Considering these factors, we propose a new method of estimation of Z-distances and directions of home appliances using one (small-sized) web camera based on fuzzy system. Our research is novel in the following four ways compared to previous works:

  • First, the NIR patterns (attached on the boundary of the home appliance) captured by the frontal viewing camera are used for measuring the Z-distance and direction of the home appliance from the user.

  • Second, the size and average of four lengths of sides of a quadrangle defined by the NIR patterns are used as two features for a fuzzy system to estimate the Z-distance.

  • Third, the difference between the sum of two obtuse angles and that of two acute angles of the quadrangle, and the difference between the two y positions of left- and right-top NIR patterns are used as two features for the fuzzy system to estimate the direction.

  • Fourth, the accuracy of user’s gaze detection on the home appliance is enhanced by compensating the size and symmetrical shape of the quadrangle area (defined by the NIR patterns) by offset according to the Z-distance and direction measured by the fuzzy system.

The structure of this article is as follows. The proposed system and our methodology are presented in Section 2. Section 3 describes the experimental setup and the results, and the conclusions and some ideas for future work are presented in Section 4.

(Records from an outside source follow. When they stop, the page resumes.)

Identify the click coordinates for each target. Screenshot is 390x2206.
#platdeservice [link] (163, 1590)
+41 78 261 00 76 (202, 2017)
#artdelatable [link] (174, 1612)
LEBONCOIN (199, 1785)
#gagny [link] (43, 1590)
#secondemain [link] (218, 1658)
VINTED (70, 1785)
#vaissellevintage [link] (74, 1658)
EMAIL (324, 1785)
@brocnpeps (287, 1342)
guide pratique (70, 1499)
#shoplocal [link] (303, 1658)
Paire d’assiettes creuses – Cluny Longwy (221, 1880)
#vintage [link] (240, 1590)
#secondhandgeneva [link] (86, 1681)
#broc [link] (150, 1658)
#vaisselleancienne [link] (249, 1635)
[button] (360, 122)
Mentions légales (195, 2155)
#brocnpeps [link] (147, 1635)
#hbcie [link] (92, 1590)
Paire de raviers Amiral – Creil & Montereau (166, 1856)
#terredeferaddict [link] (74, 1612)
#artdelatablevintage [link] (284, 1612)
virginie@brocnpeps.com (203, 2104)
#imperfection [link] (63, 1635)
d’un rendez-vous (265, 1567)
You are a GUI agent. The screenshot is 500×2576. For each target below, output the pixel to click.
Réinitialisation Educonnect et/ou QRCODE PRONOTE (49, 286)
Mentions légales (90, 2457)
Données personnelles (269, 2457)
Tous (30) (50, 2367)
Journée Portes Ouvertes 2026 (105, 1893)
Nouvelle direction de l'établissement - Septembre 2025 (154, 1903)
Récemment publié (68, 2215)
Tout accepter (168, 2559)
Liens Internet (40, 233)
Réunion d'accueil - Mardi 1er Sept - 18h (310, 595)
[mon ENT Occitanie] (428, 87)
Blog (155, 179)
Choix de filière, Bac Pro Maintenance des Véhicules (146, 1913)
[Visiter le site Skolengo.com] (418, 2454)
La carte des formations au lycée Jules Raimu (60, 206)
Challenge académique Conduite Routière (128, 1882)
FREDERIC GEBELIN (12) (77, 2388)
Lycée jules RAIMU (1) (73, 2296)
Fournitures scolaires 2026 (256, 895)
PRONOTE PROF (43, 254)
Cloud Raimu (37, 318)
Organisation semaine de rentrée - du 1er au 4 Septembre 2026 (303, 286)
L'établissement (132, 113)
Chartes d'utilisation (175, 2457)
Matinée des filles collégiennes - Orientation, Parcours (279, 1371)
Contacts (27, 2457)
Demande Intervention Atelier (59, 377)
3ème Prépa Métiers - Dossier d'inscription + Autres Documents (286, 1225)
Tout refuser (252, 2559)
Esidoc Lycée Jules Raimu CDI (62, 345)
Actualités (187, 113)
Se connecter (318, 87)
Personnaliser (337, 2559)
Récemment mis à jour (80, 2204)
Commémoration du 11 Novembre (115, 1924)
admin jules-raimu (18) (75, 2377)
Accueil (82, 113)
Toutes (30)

2 Proposed estimation method of Z-distances and directions

2.1 Proposed system and method

Figure 1 shows examples of using the proposed system. NIR-LEDs attached to the corners and edges of a home appliance can be captured by the frontal viewing camera where the NIR cutting filter is replaced with a NIR passing filter. The NIR-LED wavelength of 850 nm is not dazzling to the user’s eye. According to various positions of NIR-LEDs, various kinds of home appliances, such as a TV, heater, and switch, can be recognized by the frontal viewing camera. The additional eye tracking camera, including a NIR passing filter with an 8 × 8 NIR-LED illuminator, is used for measuring the user’s gaze position in the 3D world. These two cameras and illuminator are attached to the wheelchair. By using NIR cameras with NIR-LEDs and a NIR-LED illuminator, the performance of gaze tracking and recognizing the home appliance is not affected by changes in environmental visible light.

Fig. 1
figure 1

Example of using the proposed system: cases of (a) looking at a heater, (b) looking at a TV

Figure 2 shows the summarized steps of our method. As the first and second steps, one image is captured by frontal viewing camera, and one by the eye tracking camera. Then, the four features are extracted from the NIR-LED pattern in the image by frontal viewing camera. With these features and a fuzzy system, the Z-distance and direction from the user to the home appliance are estimated. With the image from the eye tracking camera, the user’s gaze position is calculated, and the system determines whether the user is looking at the home appliance on the basis of the Z-distance and direction with the user’s gaze position.

Fig. 2
figure 2

Summarized steps of the proposed method

2.2 Capturing the images of the NIR-LED patterns of home appliances by the frontal viewing camera

The experimental setup of our research is shown in Fig. 3. The Z-distances of the TV and heater from the user are 270 cm and 300 cm, respectively, whereas those of the switch from user are 170 cm and 200 cm, respectively. The reason the Z-distances from the switch are smaller than those from the TV and heater is that the switch is smaller than the TV or heater. We performed the experiments in the three directions of right, center, and left of the user’s position relative to the TV, heater, and switch, as shown in Fig. 3. That is, the experiments were performed at three viewpoints of the frontal viewing camera as shown in Fig. 3. In our research, we define the case that user is at right position based on home appliance as shown in Fig. 3(c) as left viewpoint because the home appliance is positioned at left side based on the frontal viewing camera of our system.

Fig. 3
figure 3

Experimental setup of (a) the TV and heater, and (b) switch. (c) Top view of experimental setup

As explained in Section 2.1, each home appliance has different patterns of NIR-LEDs. Examples of images of the home appliances, including the NIR-LED patterns captured by the frontal viewing camera, are shown in Fig. 4.

Fig. 4
figure 4

Captured images of (a) TV, (b) heater, and (c) switch at three different viewpoints of the frontal viewing camera. Left, center, and right images represent the images captured from the right, center, and left viewpoints, respectively

With the captured images of Fig. 4, the features for estimating the direction (viewpoint) and Z-distance of the user from the home appliance are extracted. Detailed explanations are as follows.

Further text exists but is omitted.